Hoy enfrentamos situaciones diferentes, pero no tanto: como lo han demostrado otras experiencias recientes, como la de Suráfrica, lo que realmente está en juego es la necesidad de memoria, y con ella de la idea de justicia y de consolidación democrática. Y esta necesidad implica no sólo que las partes en contienda intenten al menos desarrollar una "ética de la guerra", que permita que la reconstrucción del pasado sea menos traumática, y que los damnificados puedan al menos reconocer que la guerra fue eso: pasado, memoria, historia y que el porvenir valga la pena.

La crítica

No puede un comentarista terminar su tarea sin señalar algo que no le gustó del libro. En mi caso, por más que rebusqué, sólo encontré dos punticos: primero, cuando aboca el tema internacional, y se refiere a la internacionalización negativa de Colombia, y cuando trata el espinoso tema de los efectos de la guerra colombiana sobre los países vecinos, Gonzalo habla de la "continentalización" de la guerra. Yo preferiría hablar de su internacionalización, puesto que la exclusión de Europa significa desconocer las críticas que la Unión Europea ha formulado a la degradación del conflicto y a la política estadounidense. Significa no reconocer los apoyos a la paz negociada, a las críticas a las violaciones a los derechos humanos, que han formulados intelectuales e iglesias del viejo continente. Pero implica hacer caso omiso de la apreciación, que me parece ineludible, de que las gestiones de la Unión Europea serán absolutamente necesarias en una salida política y negociada a la guerra.

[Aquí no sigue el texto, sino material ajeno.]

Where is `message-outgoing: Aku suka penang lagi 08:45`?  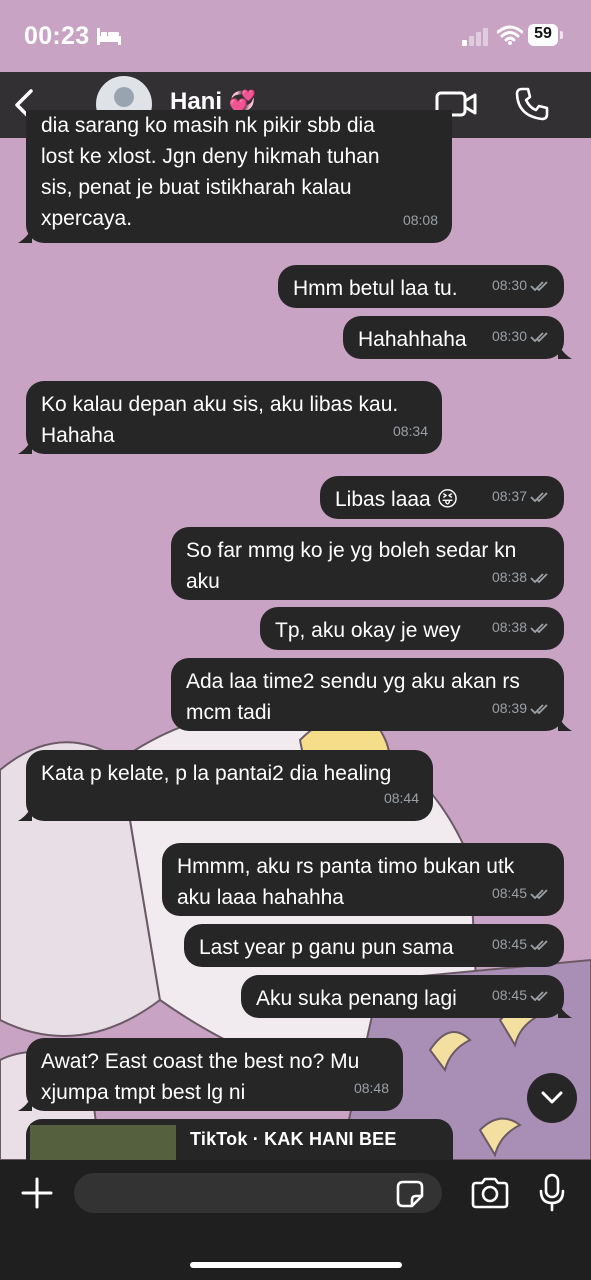
message-outgoing: Aku suka penang lagi 08:45 is located at coordinates (406, 996).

Y segundo, sorprende que el tema del narcotráfico aparezca sólo al final del libro. En efecto, la mención se refiere a la estrategia del Plan Colombia y su metamorfosis del plan antinarcóticos en estrategia contrainsurgente. Dice Gonzalo con justicia que "bajo el impacto de la universalización de la hegemonía norteamericana tiende a borrarse la distinción entre terrorismo y narcotráfico".

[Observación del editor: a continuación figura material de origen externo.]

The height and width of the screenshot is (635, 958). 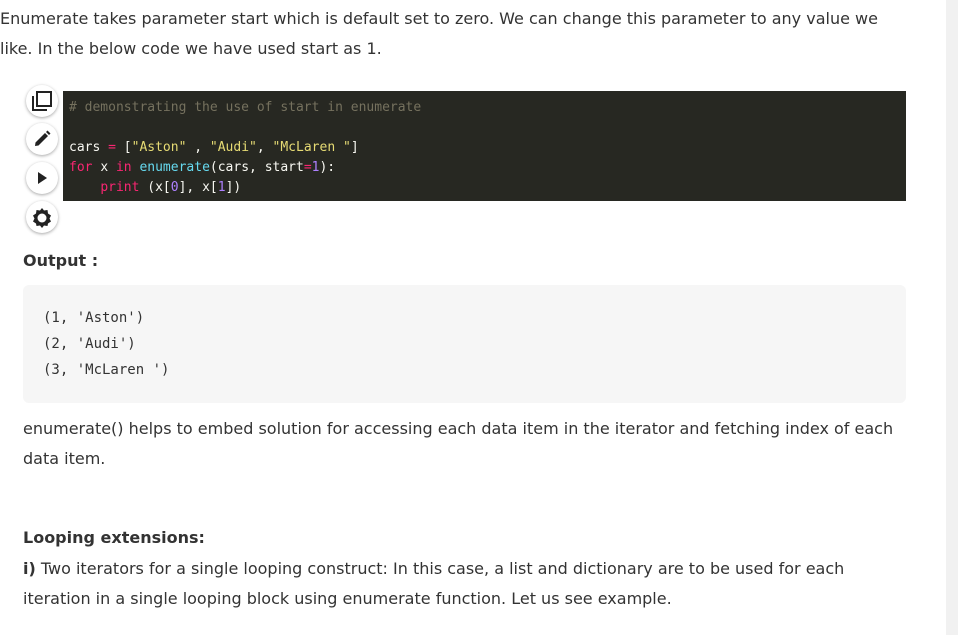 What do you see at coordinates (233, 148) in the screenshot?
I see `code-string: "Audi"` at bounding box center [233, 148].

Pero esto no es todo lo que se puede decir del papel del narcotráfico en nuestra guerra. El paso de la guerra que desplegaron en defensa de su negocio y en su confrontación con el Estado, en la que actuaron como empresarios y comerciantes ilegales, como "gremio", a la guerra que ahora activan en su condición de propietarios de tierras, y que se traduce en la barbarie paramilitar, se combina con el papel del mercado ilícito en el fortalecimiento de las arcas de la guerrilla y su acelerada degradación. Dejar esto de lado, me parece, es una falla. Consideremos solamente el papel que desempeñará el narcotráfico en la futura construcción de nuestra memoria.